The programme aims to integrate theoretical studies with essential practical skills in the Earth sciences, both in the field and in the laboratory. Students develop the ability to work on group projects, prepare written reports, acquire oral skills and gain training in the methods of scientific research.

Students undertake modules to the value of 180 credits. The programme consists of two core modules (30 credits), six optional modules (90 credits) and a research dissertation (60 credits).

Core modules
-Research Methods
-Project Proposal

Optional modules
-Earth and Planetary Systems Science
-Earth and Planetary Materials
-Melting and Volcanism
-Physical Volcanology and Volcanic Hazard
-Earthquake Seismology & Earthquake Hazard
-Tectonic Geomorphology
-Palaeoceanography
-Palaeoclimatology
-Biodiversity and Macroevolutionary Patterns
-Deep Earth and Planetary Modelling
-Geodynamics and Global Tectonics
-Crustal Dynamics, Mountain Building and Basin Analysis

Relevant modules can also be chosen from:
-UCL Geography

Dissertation/report
All MSc students undertake an independent research project which culminates in a dissertation of approximately 10,000–12,000 words.

Teaching and learning
The programme is delivered through a combination of lectures, seminars, tutorials, and laboratory and fieldwork exercises. Student performance is assessed through coursework, written assignments, unseen written examination and the dissertation.

Careers

First destinations of recent graduates include:
-Neftex Petroleum Consultants Ltd: Geologist
-TWP Architects and Surveyors: Geotechnical Surveyor
-UCL Earth Sciences Rock and Ice Physics Laboratory: Research Assistant
-UCL: Research Degree, Earth Sciences

Employability
MSc Geoscience students have gone on to pursue careers in many varied areas, such as planning and surveying, governmental organisations, academic research.

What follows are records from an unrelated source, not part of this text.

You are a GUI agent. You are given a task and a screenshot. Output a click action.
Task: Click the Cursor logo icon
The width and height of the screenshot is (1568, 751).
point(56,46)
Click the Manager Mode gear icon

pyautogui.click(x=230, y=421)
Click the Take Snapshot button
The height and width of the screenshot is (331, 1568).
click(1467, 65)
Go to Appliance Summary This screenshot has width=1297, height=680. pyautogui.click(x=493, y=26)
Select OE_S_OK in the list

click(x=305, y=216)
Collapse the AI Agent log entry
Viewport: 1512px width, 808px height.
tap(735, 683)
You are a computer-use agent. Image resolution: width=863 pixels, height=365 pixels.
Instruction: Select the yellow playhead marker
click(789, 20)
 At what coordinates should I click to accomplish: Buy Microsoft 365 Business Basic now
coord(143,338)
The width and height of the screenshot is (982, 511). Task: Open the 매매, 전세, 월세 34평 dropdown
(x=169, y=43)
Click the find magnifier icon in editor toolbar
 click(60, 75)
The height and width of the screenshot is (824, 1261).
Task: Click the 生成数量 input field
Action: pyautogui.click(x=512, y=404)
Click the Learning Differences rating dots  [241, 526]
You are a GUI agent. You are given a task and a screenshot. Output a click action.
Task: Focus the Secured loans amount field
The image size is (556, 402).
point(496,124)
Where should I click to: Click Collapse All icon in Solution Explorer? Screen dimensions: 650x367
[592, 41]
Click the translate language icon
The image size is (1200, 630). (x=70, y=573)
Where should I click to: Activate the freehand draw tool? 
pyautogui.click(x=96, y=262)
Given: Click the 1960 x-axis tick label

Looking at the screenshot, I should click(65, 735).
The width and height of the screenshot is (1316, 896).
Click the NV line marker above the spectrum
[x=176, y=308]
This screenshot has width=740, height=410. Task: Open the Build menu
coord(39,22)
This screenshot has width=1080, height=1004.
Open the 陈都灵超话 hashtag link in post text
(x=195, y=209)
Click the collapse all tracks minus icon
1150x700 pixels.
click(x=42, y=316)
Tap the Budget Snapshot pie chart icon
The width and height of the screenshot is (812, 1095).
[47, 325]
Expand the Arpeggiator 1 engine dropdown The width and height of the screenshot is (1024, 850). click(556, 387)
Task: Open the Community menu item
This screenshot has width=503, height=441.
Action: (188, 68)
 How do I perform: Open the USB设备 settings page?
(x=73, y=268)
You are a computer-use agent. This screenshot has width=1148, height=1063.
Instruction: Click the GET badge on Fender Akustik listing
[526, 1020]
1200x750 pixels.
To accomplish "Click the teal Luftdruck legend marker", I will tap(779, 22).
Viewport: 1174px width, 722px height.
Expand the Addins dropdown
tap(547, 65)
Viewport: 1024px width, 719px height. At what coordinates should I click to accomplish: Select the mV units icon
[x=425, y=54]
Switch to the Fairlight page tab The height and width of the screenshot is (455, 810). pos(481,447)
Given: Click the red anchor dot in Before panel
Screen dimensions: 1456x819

Why study this degree at UCL?

UCL Earth Sciences is engaged in world-class research into the processes at work on and within the Earth and planets.

Graduate students benefit from our lively and welcoming environment and world-class facilities, which include the UK's only NASA Regional Planetary Image Facility and access to the University of London Observatory in north London.

The department also hosts the Aon Benfield UCL Hazard Research Centre, Europe's leading multidisciplinary hazard research centre, and engages in extensive collaborative work with the Royal Institution and the Natural History Museum.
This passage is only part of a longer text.